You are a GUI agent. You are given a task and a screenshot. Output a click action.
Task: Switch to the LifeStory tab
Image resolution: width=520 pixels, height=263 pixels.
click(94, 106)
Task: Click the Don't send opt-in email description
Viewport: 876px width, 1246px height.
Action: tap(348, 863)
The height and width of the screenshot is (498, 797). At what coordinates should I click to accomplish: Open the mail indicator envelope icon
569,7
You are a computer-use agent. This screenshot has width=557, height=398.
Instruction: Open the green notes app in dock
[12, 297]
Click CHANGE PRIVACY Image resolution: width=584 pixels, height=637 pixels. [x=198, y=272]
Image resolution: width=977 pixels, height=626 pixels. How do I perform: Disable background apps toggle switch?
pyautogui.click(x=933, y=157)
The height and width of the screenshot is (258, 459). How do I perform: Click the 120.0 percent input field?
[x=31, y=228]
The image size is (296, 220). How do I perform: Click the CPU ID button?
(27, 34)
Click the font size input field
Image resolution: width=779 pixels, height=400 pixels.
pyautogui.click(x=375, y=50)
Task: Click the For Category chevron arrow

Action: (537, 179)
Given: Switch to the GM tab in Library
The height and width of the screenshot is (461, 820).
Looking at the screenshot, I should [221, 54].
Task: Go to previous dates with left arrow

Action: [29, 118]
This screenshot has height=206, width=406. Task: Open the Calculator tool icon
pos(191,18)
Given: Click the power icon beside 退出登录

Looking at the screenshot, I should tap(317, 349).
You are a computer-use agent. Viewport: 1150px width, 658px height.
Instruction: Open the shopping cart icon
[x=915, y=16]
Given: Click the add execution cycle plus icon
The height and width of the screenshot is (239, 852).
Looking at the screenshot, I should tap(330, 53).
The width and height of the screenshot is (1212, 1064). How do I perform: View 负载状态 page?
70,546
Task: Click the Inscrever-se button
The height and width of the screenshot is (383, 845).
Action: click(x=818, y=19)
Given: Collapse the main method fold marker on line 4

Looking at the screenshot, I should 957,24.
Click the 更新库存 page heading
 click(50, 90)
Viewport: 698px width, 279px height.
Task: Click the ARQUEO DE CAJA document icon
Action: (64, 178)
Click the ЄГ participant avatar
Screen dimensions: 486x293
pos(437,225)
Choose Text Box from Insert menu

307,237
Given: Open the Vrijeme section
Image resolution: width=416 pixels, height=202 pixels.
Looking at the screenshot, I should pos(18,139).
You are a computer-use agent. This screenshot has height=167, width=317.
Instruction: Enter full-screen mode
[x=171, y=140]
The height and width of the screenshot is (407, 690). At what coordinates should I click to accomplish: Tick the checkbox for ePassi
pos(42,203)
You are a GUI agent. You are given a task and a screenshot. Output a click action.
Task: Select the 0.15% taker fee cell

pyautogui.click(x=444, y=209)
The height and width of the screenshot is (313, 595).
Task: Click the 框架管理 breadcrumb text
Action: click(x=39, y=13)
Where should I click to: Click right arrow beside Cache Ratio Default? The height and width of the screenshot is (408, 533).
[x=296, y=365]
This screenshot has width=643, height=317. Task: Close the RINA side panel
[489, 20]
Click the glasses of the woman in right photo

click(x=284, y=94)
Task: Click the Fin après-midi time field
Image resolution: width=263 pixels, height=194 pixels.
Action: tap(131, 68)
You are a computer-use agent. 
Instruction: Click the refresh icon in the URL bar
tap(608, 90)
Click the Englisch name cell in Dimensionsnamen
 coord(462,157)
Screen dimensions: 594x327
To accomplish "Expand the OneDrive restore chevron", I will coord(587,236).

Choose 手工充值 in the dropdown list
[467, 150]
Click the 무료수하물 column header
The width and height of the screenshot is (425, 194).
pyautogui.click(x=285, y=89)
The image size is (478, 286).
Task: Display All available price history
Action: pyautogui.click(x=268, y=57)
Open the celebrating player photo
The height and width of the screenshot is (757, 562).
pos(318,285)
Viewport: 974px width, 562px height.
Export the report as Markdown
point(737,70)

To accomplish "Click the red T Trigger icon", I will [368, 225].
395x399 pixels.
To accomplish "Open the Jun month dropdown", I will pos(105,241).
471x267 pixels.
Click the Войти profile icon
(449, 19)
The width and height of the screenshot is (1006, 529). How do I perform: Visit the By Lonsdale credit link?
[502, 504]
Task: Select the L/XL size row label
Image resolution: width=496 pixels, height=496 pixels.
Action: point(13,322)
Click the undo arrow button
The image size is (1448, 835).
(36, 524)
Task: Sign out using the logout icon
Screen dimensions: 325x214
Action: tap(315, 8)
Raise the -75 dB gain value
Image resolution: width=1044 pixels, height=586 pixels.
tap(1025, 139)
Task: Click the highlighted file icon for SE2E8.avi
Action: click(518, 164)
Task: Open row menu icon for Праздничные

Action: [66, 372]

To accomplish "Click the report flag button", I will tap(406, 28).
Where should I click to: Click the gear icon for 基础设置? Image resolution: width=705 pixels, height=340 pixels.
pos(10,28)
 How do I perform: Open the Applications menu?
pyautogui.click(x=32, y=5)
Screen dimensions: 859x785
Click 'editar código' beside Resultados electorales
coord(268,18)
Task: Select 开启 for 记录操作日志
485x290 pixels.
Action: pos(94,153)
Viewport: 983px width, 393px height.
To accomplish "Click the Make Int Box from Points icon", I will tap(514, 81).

********************

> **DESCRIPTION OF THE TASK**: Output exactly one stretch of the listing: from the line containing "has width=557, height=398." through the line containing "Click the font size input field", both end lines included.

> **RESULT OF THE EXERCISE**:
You are a computer-use agent. This screenshot has width=557, height=398.
Instruction: Open the green notes app in dock
[12, 297]
Click CHANGE PRIVACY Image resolution: width=584 pixels, height=637 pixels. [x=198, y=272]
Image resolution: width=977 pixels, height=626 pixels. How do I perform: Disable background apps toggle switch?
pyautogui.click(x=933, y=157)
The height and width of the screenshot is (258, 459). How do I perform: Click the 120.0 percent input field?
[x=31, y=228]
The image size is (296, 220). How do I perform: Click the CPU ID button?
(27, 34)
Click the font size input field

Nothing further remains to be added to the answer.